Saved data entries
————————

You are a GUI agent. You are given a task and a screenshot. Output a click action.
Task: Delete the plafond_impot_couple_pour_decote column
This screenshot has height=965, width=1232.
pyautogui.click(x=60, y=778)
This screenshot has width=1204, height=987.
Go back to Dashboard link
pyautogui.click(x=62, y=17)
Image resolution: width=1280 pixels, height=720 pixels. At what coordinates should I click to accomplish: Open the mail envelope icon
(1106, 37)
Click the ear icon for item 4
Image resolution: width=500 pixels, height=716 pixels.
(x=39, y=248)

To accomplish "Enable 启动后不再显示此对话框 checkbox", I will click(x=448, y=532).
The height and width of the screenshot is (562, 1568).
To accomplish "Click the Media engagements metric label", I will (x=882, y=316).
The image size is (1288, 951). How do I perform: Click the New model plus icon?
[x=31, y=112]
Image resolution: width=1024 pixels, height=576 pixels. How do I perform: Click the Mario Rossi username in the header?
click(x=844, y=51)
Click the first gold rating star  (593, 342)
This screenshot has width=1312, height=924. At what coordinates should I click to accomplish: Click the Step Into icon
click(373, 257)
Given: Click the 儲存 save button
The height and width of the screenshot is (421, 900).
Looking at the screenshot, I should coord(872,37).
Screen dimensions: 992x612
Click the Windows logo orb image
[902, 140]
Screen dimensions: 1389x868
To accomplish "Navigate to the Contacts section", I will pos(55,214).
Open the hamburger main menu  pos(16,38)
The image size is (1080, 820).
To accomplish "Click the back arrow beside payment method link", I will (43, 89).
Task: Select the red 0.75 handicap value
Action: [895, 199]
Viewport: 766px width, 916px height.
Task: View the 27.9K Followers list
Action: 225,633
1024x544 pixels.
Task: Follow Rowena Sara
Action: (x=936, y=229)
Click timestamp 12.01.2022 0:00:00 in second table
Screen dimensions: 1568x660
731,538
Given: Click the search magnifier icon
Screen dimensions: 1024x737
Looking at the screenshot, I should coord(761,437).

————————

Using the records above, restate word for word the lines from the one with "Go back to Dashboard link" through the one with "Screen dimensions: 1389x868", both included.

= Exercise response =
Go back to Dashboard link
pyautogui.click(x=62, y=17)
Image resolution: width=1280 pixels, height=720 pixels. At what coordinates should I click to accomplish: Open the mail envelope icon
(1106, 37)
Click the ear icon for item 4
Image resolution: width=500 pixels, height=716 pixels.
(x=39, y=248)

To accomplish "Enable 启动后不再显示此对话框 checkbox", I will click(x=448, y=532).
The height and width of the screenshot is (562, 1568).
To accomplish "Click the Media engagements metric label", I will (x=882, y=316).
The image size is (1288, 951). How do I perform: Click the New model plus icon?
[x=31, y=112]
Image resolution: width=1024 pixels, height=576 pixels. How do I perform: Click the Mario Rossi username in the header?
click(x=844, y=51)
Click the first gold rating star  (593, 342)
This screenshot has width=1312, height=924. At what coordinates should I click to accomplish: Click the Step Into icon
click(373, 257)
Given: Click the 儲存 save button
The height and width of the screenshot is (421, 900).
Looking at the screenshot, I should coord(872,37).
Screen dimensions: 992x612
Click the Windows logo orb image
[902, 140]
Screen dimensions: 1389x868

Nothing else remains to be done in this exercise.